:: What this task involves ::
Lines with the string "resolution" must each be copied from the listing.

:: Provided information ::

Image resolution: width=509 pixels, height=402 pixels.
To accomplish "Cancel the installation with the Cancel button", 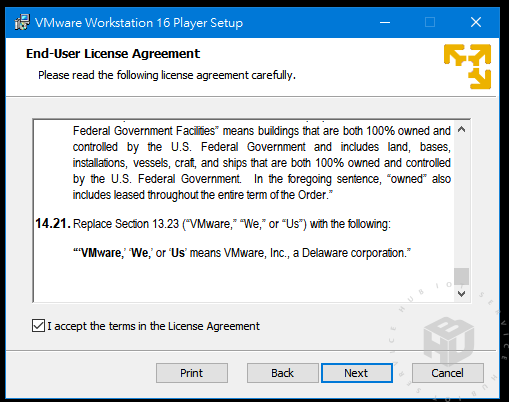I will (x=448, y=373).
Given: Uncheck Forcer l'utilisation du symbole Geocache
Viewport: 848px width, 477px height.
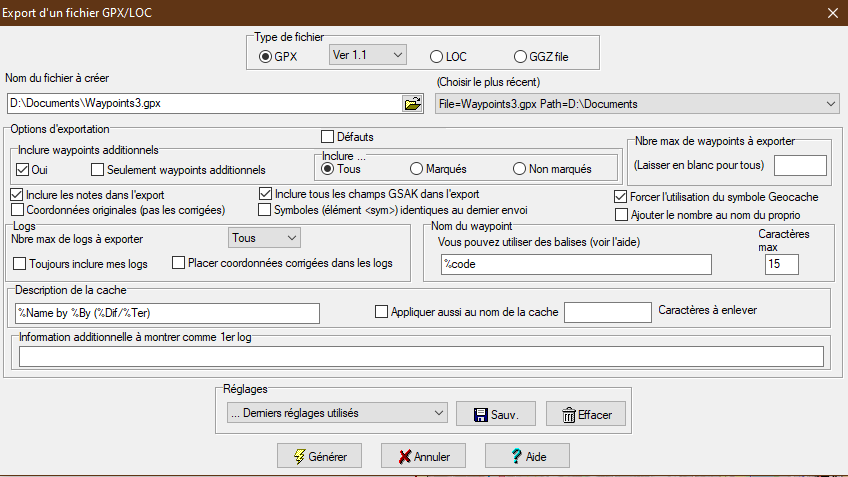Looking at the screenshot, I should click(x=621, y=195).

* * *

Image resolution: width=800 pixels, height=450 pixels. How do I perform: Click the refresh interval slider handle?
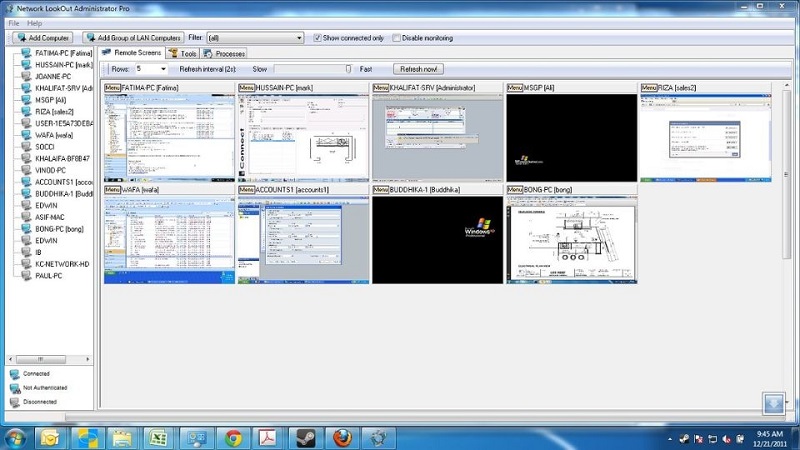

* * *

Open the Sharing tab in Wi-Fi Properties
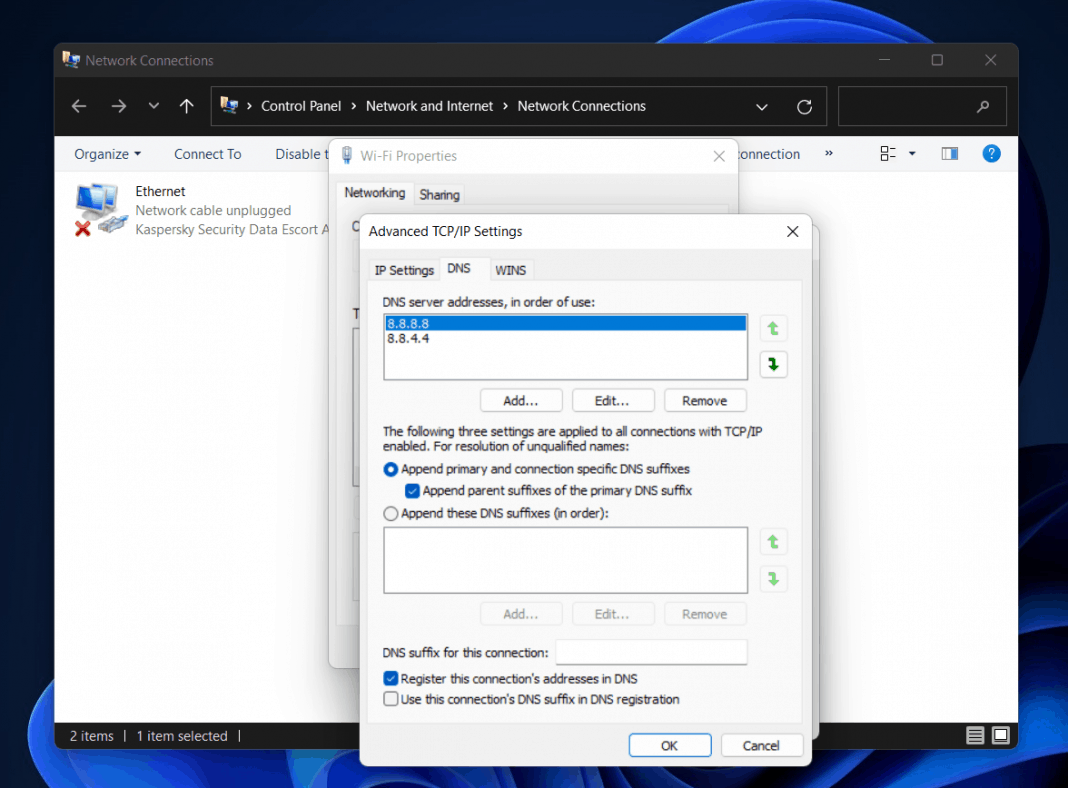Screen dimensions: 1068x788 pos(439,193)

:: Answer space ::
Image resolution: width=509 pixels, height=402 pixels.
Image resolution: width=800 pixels, height=450 pixels. How do I perform: Click the refresh interval slider handle?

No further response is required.